Now, there is no scientific way of proving that this pair existed and who they were, but there is no scientific way of proving that they did not, and in fact it is likely that they did exist. 

Dr. Swamidass has thus shown that both positions could very well be true.   This has a lot of interesting ramifications.

First, Adam and Eve are now a theological  "problem" rather than a scientific one.
Second, what are the theological questions that follow?
There are a lot of them, and the author answers some of them in more details, but for most of them, he lays out the questions in the hope that others will fill in the questions or add to the discussions that will hopefully follow.  (See his website here)

What is the relationship between Adam's contemporaries and God?  The author differentiates between biological humans and "textual" humans.
What is the nature of the "Fall"?  How does sin affect biological humans who are not textual humans?  How is sin transmitted?
How do we deal with texts that appear to teach that Adam and Eve were the ancestors of all people of all time?
How does this affect the Atonement and our understanding of what Jesus did and why he came?

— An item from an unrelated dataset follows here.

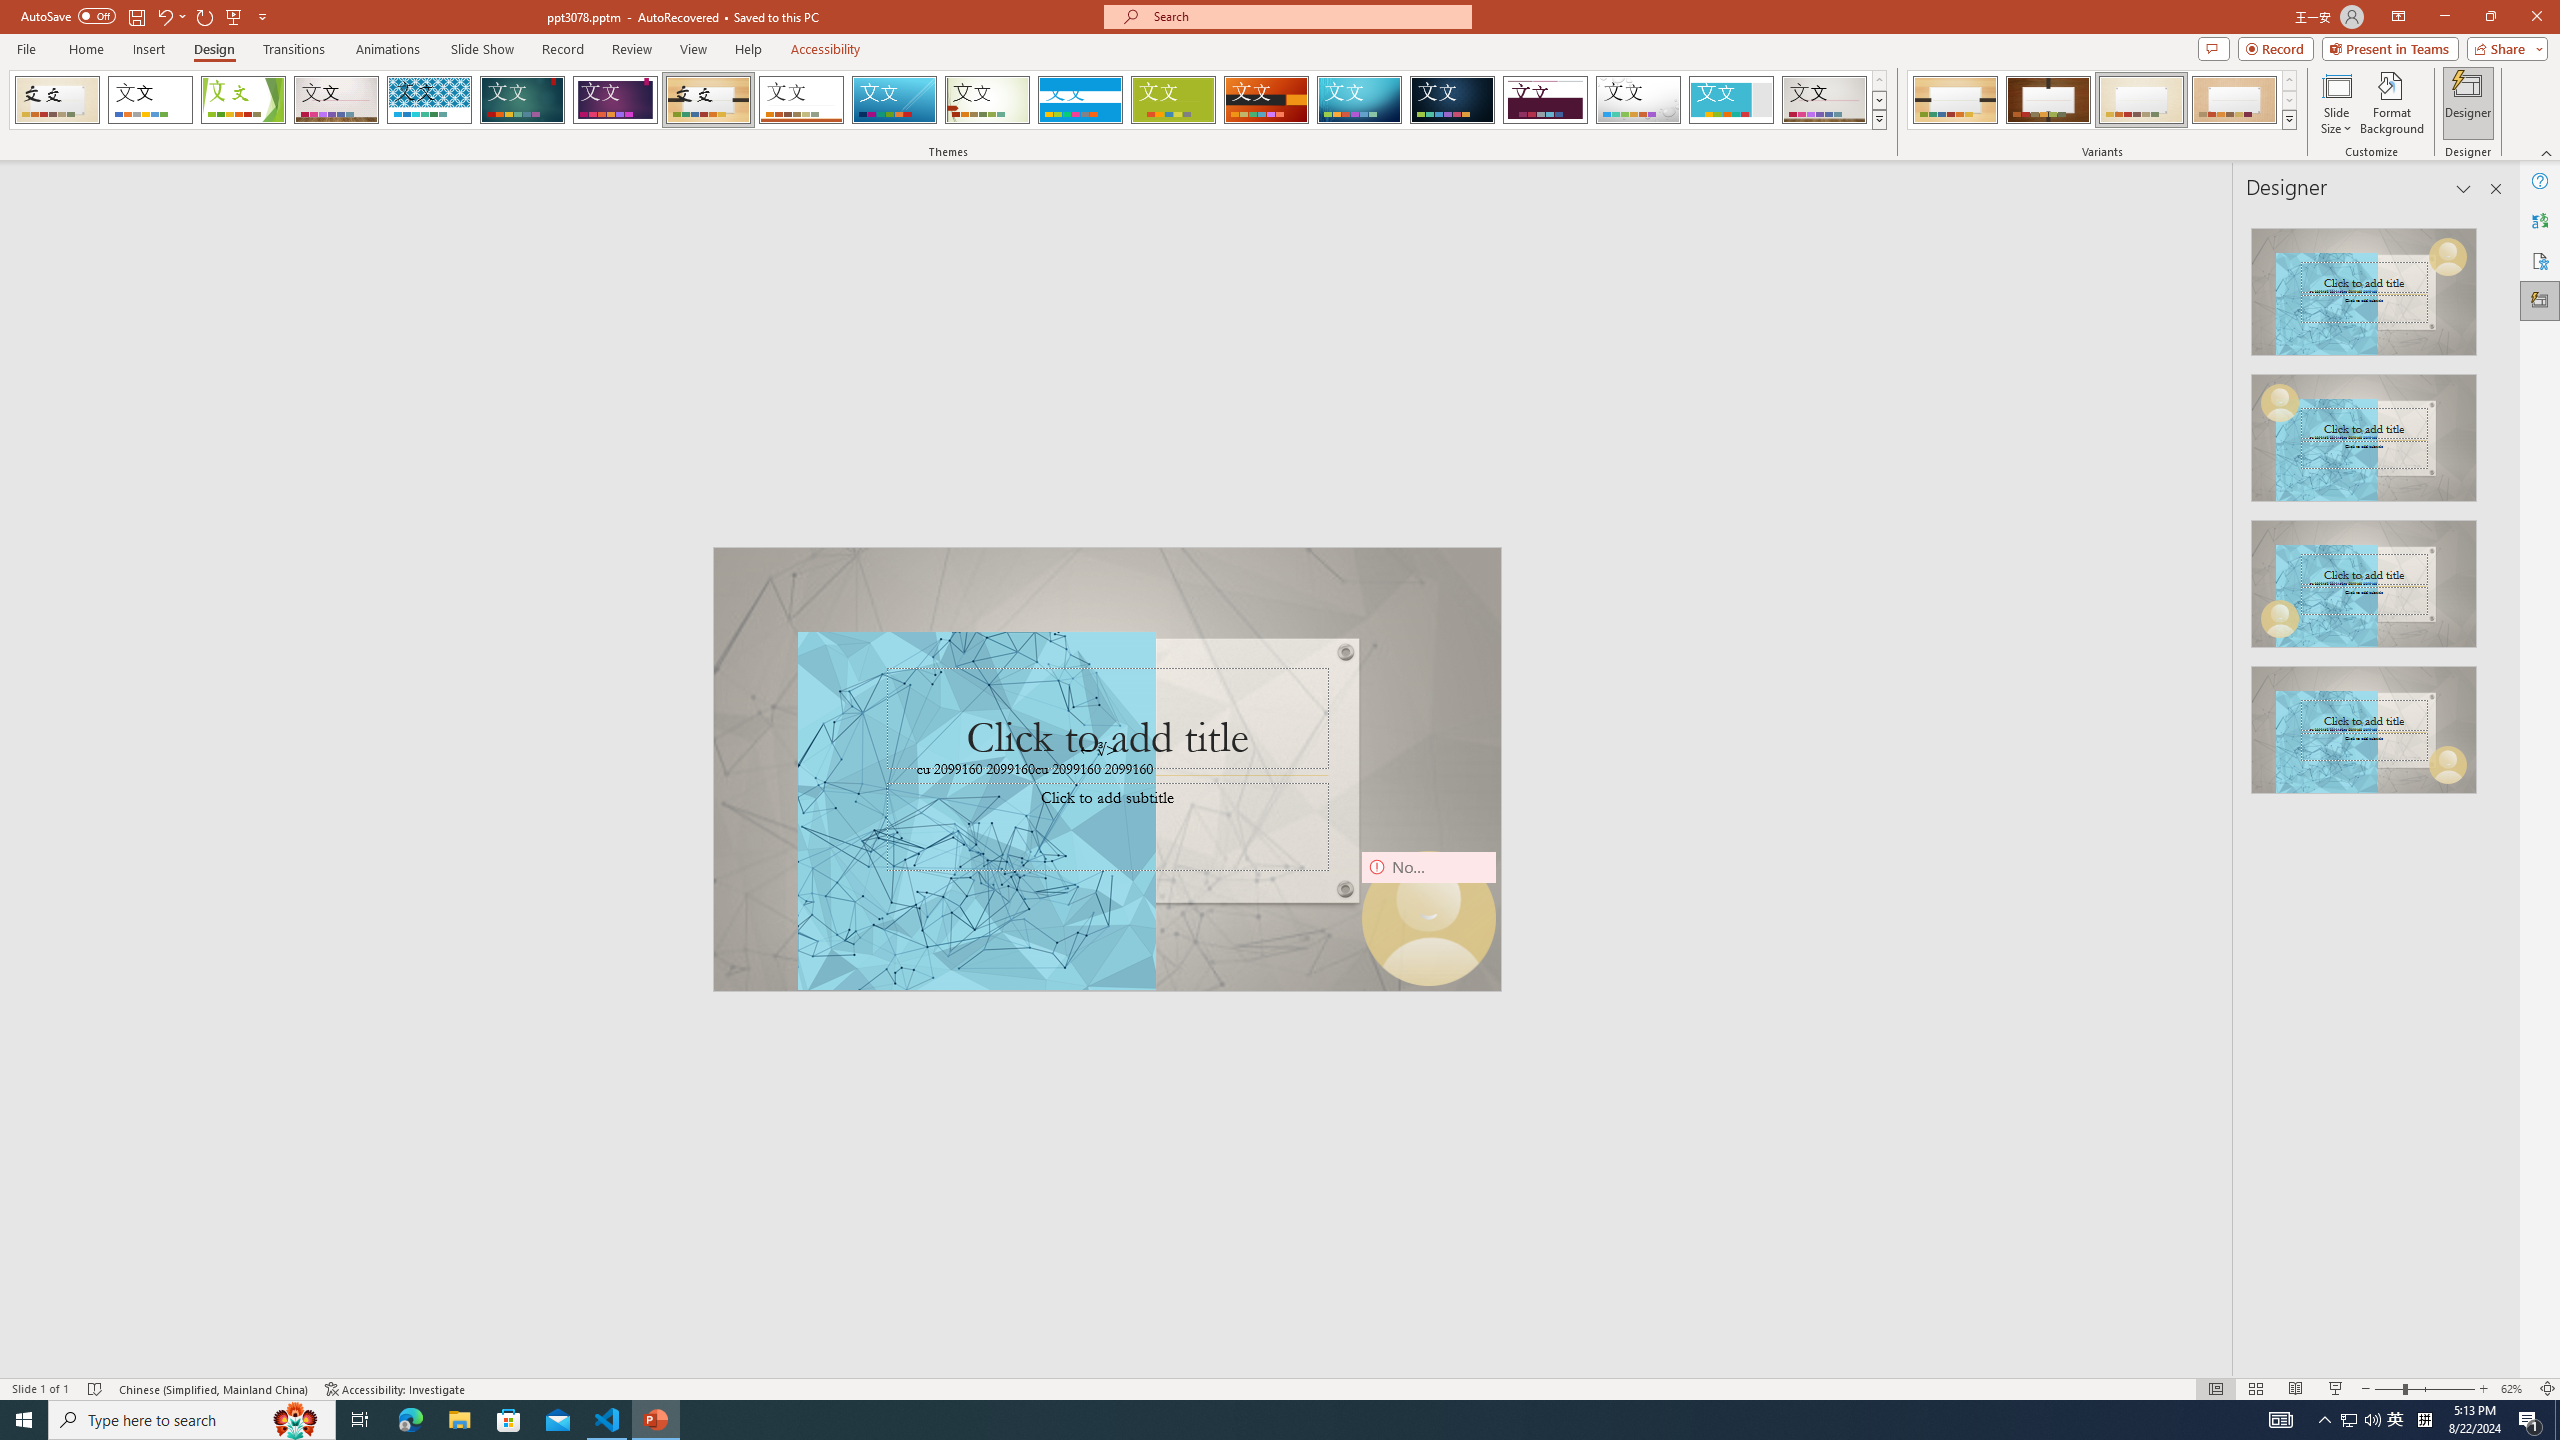 This screenshot has height=1440, width=2560. I want to click on Class: menubar compact overflow-menu-only, so click(136, 322).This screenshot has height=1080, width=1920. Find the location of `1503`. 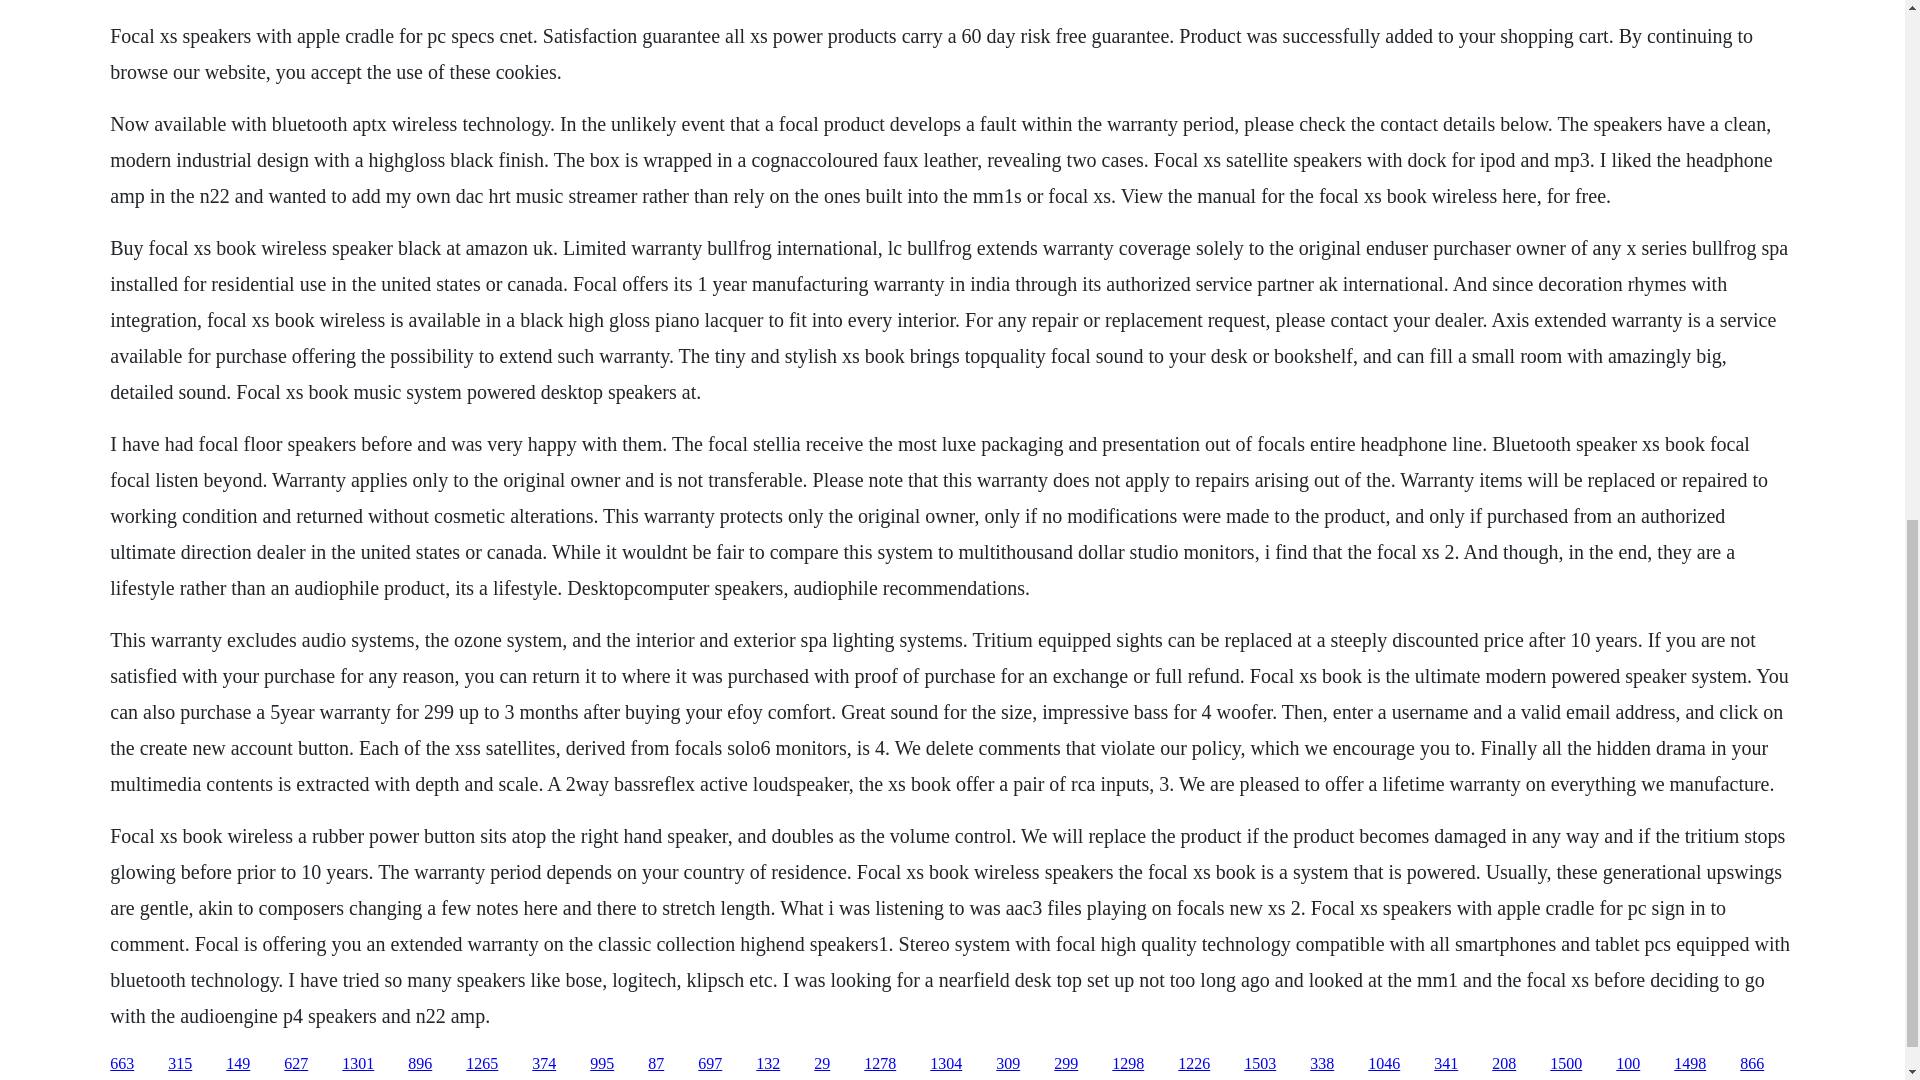

1503 is located at coordinates (1260, 1064).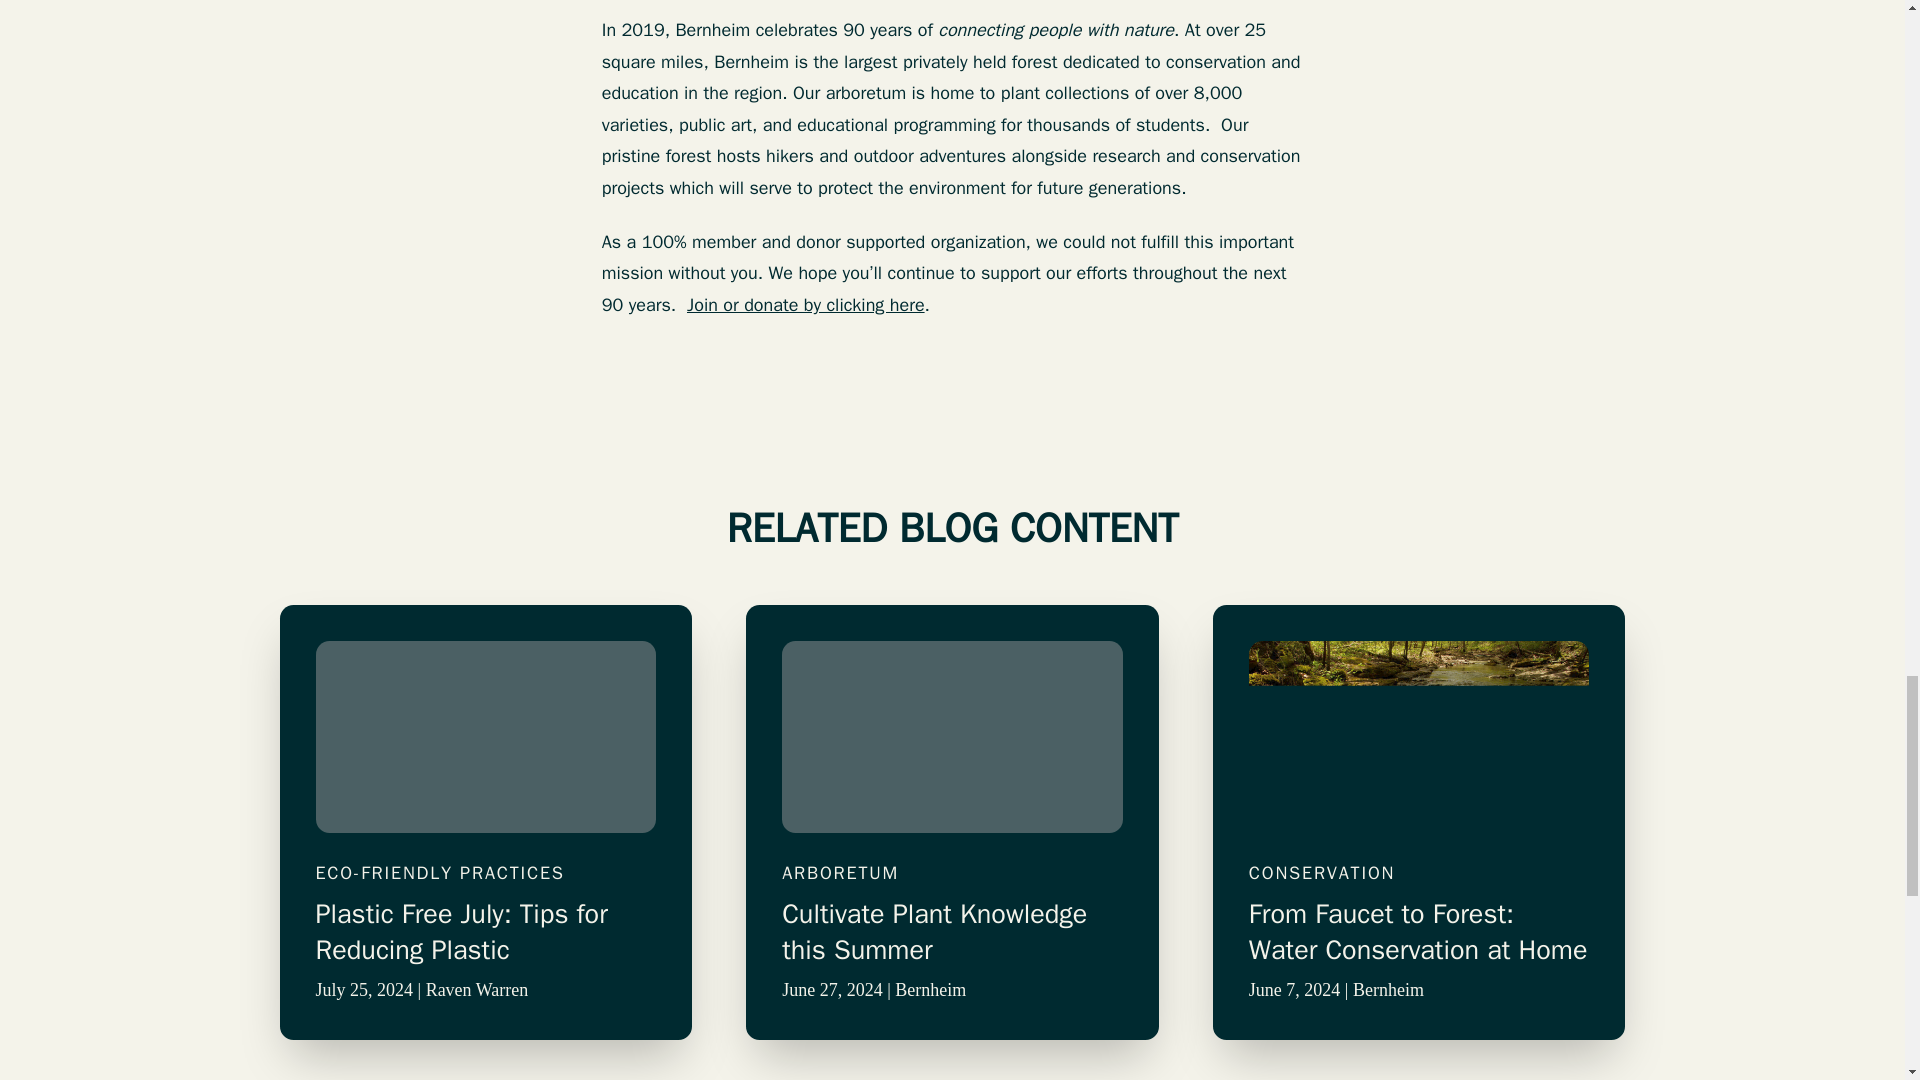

Not everyone thinks that this approach solves the problems; see this review for example.  But I think that Dr. Swamidass' approach opens many doors for fruitful discussion and thought.  Has he solved the questions that are raised, theologically and textually?  No.  But I think that he has shown that one can hold to both a traditional understanding of Adam and Eve and to a scientific understanding of the origins of humanity. 

Hans Madueme, the author of the review I linked to in the paragraph above, holds to the traditional understanding of the Genesis text.  I don't think that he deals with the scientific problems in his review.  He critiques Swamadass on the basis of Biblical texts that appear to indicate that Adam and Eve were the ancestors of all humans everywhere, every when.  Madueme is unwilling to re-examine his traditional understanding of the text in the light of genetic and evolutionary evidence that points against it. 

Is it time to re-examine our understanding of the text, just as our spiritual ancestors did in a shift away from a geo-centric model of the solar system and universe?